# [TASK PROMPT]
Find "Reply to Taylor Swift's tweet" and "Given: Click the Comment column header" in the records below. Copy the lines holding them and every line between, exactly, and no others.
---------- GIVEN DATA
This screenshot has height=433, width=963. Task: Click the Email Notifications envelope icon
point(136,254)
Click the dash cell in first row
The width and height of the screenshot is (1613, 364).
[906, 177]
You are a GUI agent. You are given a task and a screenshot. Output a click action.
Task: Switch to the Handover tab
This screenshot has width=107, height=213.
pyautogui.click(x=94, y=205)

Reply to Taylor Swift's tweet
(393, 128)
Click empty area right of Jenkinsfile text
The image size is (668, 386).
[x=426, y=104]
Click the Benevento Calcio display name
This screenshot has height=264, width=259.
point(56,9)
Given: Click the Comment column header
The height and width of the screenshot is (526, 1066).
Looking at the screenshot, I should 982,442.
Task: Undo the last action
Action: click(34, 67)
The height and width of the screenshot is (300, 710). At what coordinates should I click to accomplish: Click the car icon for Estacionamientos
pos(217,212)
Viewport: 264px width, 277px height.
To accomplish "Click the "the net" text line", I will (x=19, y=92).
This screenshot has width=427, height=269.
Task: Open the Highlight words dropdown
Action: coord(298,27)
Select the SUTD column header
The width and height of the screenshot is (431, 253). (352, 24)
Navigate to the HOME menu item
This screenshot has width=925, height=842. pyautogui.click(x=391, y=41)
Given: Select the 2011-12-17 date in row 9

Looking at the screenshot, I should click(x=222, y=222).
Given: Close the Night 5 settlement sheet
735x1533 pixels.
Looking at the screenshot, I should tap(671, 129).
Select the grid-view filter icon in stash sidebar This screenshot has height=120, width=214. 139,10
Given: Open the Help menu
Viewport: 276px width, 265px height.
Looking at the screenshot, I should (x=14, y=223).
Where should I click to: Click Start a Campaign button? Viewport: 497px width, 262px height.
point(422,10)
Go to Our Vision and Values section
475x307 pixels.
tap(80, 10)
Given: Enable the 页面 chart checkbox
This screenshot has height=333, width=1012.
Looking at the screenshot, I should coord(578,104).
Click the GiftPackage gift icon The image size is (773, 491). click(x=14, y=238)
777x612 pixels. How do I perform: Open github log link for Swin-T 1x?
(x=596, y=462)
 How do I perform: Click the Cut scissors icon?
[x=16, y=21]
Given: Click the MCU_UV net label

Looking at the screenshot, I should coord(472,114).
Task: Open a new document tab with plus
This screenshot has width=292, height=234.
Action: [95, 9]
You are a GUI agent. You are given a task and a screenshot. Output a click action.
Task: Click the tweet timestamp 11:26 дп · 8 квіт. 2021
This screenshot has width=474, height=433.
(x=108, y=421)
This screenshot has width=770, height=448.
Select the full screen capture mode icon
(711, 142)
--------------------
# [OUTPUT OF THE TASK]
Reply to Taylor Swift's tweet
(393, 128)
Click empty area right of Jenkinsfile text
The image size is (668, 386).
[x=426, y=104]
Click the Benevento Calcio display name
This screenshot has height=264, width=259.
point(56,9)
Given: Click the Comment column header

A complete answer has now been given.